GIVEN PASSAGE:
BlogDatabasesDeploy a Cloud-Based Electronic Document Management System

Deploy a Cloud-Based Electronic Document Management System

November 2, 2022

_Highly-Available-EDMS-with-Mayan-and-PostgreSQL

For day-to-day work, document storage is typically done through online productivity software and cloud storage. It gets more challenging as an application needs to process, store, and retrieve larger volumes. Using an Electronic Document Management System (EDMS) is a better solution, as they are designed to store, index, and retrieve documents with high performance and availability, and some include features like customizable metadata and version control.

While there are many SaaS-based EDMS solutions available, you can deploy your own open source EDMS to maintain complete control over your data. In this post, you’ll learn how to set up a highly-available Mayan EDMS backed by a PostgreSQL database.

EDMS Benefits

This setup is ideal if you store and process a large number of documents and need an EDMS that is attached to a web-based application, removing the need for any client side installations. Running an EDMS as a central hub ensures:

security, privacy, and total control of your data;
easy integration with third-party software; and
automation of document workflows for business processes.

Why PostgreSQL?

PostgreSQL is a powerful, open source object-relational database management system that is highly valued for its scalability, security, and performance. In order to support end-to-end scaling for your application, your database also needs to be highly available, so this architecture example incorporates a replication tool specifically for PostgreSQL.

Getting Started with Mayan EDMS

Mayan is a web-based-based open source EDMS written in Python. Mayan defaults (by design) to installing and running on a single system; all of your application and database components can live on a single server or within several Docker containers. Though this is great for testing or trivial environments, for a production environment we want high availability and a widely known and adopted concept known as the SoC (Separation of Concern) principle. This is crucial best practice for building layered and scalable applications. This reference architecture demonstrates how to do that with Mayan.

Pros

Open source means no licensing fees
Easily store, view, and revert document versions
Full text search of documents using customizable user-defined metadata
Flexible access controls to design effective user roles and permissions
Customizable workflows with event triggers to keep documents up to date

Cons

Complex for smaller use cases
User interface is less intuitive than other solutions
Resource heavy for CPUs running optical character recognition (OCR)

GIVEN REQUEST: Please continue the post on deploying Mayan EDMS from the point where it stops. The lines have no connection to the post on deploying Mayan EDMS.

DATA SHOWN:
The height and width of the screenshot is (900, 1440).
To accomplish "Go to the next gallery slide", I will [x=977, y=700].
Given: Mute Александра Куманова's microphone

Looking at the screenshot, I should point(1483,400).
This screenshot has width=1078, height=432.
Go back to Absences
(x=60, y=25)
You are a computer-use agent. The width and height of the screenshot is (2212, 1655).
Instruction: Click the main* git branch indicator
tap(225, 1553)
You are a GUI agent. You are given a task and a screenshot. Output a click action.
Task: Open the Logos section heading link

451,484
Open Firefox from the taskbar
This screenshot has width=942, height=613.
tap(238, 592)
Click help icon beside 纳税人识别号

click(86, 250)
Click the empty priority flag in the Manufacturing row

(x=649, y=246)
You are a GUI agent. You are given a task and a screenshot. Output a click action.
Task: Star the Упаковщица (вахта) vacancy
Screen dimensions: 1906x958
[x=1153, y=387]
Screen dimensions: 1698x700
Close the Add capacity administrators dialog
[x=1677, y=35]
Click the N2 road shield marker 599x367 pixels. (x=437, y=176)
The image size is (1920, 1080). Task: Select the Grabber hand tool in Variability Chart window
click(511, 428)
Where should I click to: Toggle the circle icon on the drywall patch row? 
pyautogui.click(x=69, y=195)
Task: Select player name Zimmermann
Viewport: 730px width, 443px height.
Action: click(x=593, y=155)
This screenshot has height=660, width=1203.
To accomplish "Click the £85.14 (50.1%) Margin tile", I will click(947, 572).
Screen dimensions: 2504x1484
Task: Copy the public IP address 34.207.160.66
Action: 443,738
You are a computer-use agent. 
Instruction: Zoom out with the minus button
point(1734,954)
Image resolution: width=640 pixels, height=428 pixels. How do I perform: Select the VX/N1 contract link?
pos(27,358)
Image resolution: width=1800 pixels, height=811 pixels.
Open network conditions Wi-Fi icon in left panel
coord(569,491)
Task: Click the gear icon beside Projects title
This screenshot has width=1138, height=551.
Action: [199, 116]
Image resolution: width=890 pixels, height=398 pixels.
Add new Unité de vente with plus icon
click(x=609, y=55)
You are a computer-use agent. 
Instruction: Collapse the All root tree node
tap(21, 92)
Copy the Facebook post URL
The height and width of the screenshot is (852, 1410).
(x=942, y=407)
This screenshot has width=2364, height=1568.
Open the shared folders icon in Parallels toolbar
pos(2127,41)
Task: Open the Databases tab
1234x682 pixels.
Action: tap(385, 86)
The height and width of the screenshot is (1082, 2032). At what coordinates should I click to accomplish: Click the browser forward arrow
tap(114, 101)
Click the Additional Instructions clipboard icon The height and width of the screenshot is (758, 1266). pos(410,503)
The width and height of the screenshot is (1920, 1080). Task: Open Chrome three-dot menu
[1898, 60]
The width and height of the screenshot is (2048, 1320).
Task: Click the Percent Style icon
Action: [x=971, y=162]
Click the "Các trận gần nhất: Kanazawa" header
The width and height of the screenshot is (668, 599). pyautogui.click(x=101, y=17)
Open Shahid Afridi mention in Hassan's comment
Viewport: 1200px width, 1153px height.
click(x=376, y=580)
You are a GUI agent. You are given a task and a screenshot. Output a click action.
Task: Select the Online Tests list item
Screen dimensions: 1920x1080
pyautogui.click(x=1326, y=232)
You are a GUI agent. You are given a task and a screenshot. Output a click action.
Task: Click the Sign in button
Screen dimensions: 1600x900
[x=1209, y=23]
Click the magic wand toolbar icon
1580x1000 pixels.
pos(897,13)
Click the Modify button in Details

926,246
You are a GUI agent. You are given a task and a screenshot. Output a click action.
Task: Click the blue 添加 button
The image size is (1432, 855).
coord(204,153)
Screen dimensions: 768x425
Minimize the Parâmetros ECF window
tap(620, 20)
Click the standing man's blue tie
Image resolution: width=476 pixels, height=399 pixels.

ANSWER FOR THE TASK:
Application Reference Architecture

To optimize Mayan’s capabilities in a real-world applications, our architecture utilizes:

NGINX: Web server
Prometheus & Grafana: Monitoring and observability tools
PostgreSQL: Database
Bucardo: PostgreSQL bi-directional database replication
Linode Object Storage: S3-compatible and highly available storage
keepalived: IP failover

A NodeBalancer distributes traffic to our application nodes. If one application server goes down, the load balancing service will begin only directing traffic to the healthy node. As soon as the unhealthy node recovers it will resume balancing connections as before. This makes it easy to add, remove, or update application servers without downtime, all while maintaining connections to the PostgreSQL database nodes.

For the “brain” of the application, Mayan and NGINX are deployed on the same virtual machines and we can leverage Mayan’s support for s3boto3 as a storage backend to upload our documents to Linode’s S3-compatible Object Storage.

If your application is mission-critical and uses PostgreSQL as a primary backend database, incorporating Bucardo provides a better uptime guarantee and makes your database fault-tolerant.

You can also achieve high-availability and replication with a managed database service that supports PostgreSQL, but keep in mind that most DBaaS offerings focus on updating PostgreSQL versions and keeping your database cluster online and available. Implementing Bucardo gives your PostgreSQL database bi-directional replication between two or more database nodes, ensuring that your database is highly available.

In this example, all nodes are secured with Cloud Firewalls for protection from the public internet and communicate internally via private VLAN. The application servers connect to the databases via a shared floating VLAN IP address with keepalived to facilitate failover.

Keepalived, or another IP failover system like FRRouting (FRR), is implemented at the database level so that a healthy database node will be connected to the cluster of your application nodes.

Achieving Fault Tolerance for Critical Files

An EDMS will often serve as a central hub for day to day operations and host some of your organization’s most critical files. Our application is built with redundancy at every level for baseline fault tolerance and optimize performance:

Documents are stored on Linode’s highly available Object Storage.
The database is on a separate node to increase performance and prevent having a single point of failure.
Bucardo performs automatic database replication between the Postgres nodes.

Explore More Technical Content and Architectures

Our Solutions Engineering team shares frameworks, guides, and tools like this one to make it easier for developers to build applications that follow best practices for software architecture. Check out our Galera cluster reference architecture for a highly available MySQL/MariaDB architecture, or browse our available reference architecture examples on Linode Docs.

Comments (2)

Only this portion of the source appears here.